[Material supplied]
_ _ _ _ _
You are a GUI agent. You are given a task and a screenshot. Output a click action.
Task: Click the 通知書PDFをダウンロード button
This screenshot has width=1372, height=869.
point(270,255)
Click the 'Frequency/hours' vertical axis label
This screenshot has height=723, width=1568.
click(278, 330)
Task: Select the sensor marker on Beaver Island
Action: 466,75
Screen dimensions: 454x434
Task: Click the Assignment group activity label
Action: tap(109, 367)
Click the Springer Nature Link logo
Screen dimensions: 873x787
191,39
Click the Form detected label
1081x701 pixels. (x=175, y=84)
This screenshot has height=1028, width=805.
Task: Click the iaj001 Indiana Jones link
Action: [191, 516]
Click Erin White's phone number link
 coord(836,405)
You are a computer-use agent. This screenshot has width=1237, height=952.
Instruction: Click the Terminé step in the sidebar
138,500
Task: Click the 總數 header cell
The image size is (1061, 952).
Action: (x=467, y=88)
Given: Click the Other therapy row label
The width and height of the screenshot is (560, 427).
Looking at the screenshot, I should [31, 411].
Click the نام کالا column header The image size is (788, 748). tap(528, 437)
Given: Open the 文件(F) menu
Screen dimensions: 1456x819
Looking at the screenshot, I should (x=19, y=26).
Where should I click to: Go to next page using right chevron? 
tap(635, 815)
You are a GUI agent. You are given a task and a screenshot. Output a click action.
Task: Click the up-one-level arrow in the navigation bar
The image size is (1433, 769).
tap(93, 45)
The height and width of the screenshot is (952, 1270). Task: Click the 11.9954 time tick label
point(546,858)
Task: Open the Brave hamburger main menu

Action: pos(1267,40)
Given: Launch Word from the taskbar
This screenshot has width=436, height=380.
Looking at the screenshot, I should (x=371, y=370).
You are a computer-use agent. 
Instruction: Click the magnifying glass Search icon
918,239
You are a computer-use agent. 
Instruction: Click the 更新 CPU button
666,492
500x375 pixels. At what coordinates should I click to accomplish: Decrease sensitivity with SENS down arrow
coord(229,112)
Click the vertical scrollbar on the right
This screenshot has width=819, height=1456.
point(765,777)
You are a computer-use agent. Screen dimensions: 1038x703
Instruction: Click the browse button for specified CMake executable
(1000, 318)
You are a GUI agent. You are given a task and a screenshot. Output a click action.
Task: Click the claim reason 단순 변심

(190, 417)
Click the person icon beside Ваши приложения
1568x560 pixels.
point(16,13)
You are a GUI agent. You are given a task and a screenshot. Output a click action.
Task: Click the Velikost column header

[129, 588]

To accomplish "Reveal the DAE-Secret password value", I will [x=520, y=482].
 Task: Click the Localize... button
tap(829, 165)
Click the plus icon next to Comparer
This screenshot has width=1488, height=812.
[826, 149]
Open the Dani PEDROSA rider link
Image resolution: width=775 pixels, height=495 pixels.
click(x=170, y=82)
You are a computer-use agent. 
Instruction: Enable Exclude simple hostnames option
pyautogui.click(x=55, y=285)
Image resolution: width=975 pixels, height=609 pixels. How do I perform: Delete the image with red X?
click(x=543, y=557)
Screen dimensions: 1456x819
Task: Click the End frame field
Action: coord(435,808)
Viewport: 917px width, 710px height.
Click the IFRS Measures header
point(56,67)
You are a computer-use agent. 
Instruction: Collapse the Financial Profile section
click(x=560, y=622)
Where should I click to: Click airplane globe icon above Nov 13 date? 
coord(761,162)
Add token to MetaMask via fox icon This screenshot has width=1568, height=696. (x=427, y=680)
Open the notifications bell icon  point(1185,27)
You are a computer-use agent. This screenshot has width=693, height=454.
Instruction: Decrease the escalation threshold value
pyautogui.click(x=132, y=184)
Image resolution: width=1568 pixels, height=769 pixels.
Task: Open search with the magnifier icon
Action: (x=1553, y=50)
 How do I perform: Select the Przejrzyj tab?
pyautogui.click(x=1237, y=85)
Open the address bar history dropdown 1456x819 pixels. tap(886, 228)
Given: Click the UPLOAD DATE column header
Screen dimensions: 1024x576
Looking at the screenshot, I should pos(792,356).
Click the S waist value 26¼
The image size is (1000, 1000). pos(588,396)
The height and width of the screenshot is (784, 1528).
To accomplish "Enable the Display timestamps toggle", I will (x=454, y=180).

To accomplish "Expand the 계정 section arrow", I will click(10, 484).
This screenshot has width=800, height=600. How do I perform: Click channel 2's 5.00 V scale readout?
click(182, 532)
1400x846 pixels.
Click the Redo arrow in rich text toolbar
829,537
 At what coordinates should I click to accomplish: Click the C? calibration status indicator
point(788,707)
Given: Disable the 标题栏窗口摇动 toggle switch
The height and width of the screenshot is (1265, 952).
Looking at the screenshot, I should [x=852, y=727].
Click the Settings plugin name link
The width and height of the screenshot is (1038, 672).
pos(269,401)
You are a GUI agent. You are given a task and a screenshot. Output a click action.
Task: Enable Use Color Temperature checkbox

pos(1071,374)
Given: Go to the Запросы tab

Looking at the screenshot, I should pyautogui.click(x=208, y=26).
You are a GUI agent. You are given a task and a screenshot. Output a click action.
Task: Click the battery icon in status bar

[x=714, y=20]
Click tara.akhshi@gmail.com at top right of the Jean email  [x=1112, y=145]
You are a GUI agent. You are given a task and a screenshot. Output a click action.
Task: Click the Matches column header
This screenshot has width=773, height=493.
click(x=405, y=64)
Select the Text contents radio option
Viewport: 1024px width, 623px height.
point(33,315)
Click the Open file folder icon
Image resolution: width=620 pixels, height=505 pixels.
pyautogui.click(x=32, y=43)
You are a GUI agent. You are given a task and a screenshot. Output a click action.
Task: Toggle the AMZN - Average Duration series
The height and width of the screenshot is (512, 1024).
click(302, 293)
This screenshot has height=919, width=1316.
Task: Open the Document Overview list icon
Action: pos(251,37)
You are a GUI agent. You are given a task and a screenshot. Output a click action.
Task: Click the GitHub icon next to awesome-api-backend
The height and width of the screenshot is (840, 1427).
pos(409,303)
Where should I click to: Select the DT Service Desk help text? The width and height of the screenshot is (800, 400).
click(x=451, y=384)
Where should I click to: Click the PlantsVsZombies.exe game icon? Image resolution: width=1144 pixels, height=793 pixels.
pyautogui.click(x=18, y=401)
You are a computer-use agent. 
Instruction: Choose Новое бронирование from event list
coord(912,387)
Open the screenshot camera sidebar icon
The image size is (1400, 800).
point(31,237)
_ _ _ _ _
[Brief] Print the records verbatim, starting with the line that contains "Open the Dani PEDROSA rider link" and going on through the line that contains "Open the address", both included.

[Problem solution]
Open the Dani PEDROSA rider link
Image resolution: width=775 pixels, height=495 pixels.
click(x=170, y=82)
You are a computer-use agent. 
Instruction: Enable Exclude simple hostnames option
pyautogui.click(x=55, y=285)
Image resolution: width=975 pixels, height=609 pixels. How do I perform: Delete the image with red X?
click(x=543, y=557)
Screen dimensions: 1456x819
Task: Click the End frame field
Action: coord(435,808)
Viewport: 917px width, 710px height.
Click the IFRS Measures header
point(56,67)
You are a computer-use agent. 
Instruction: Collapse the Financial Profile section
click(x=560, y=622)
Where should I click to: Click airplane globe icon above Nov 13 date? 
coord(761,162)
Add token to MetaMask via fox icon This screenshot has width=1568, height=696. (x=427, y=680)
Open the notifications bell icon  point(1185,27)
You are a computer-use agent. This screenshot has width=693, height=454.
Instruction: Decrease the escalation threshold value
pyautogui.click(x=132, y=184)
Image resolution: width=1568 pixels, height=769 pixels.
Task: Open search with the magnifier icon
Action: (x=1553, y=50)
 How do I perform: Select the Przejrzyj tab?
pyautogui.click(x=1237, y=85)
Open the address bar history dropdown 1456x819 pixels. tap(886, 228)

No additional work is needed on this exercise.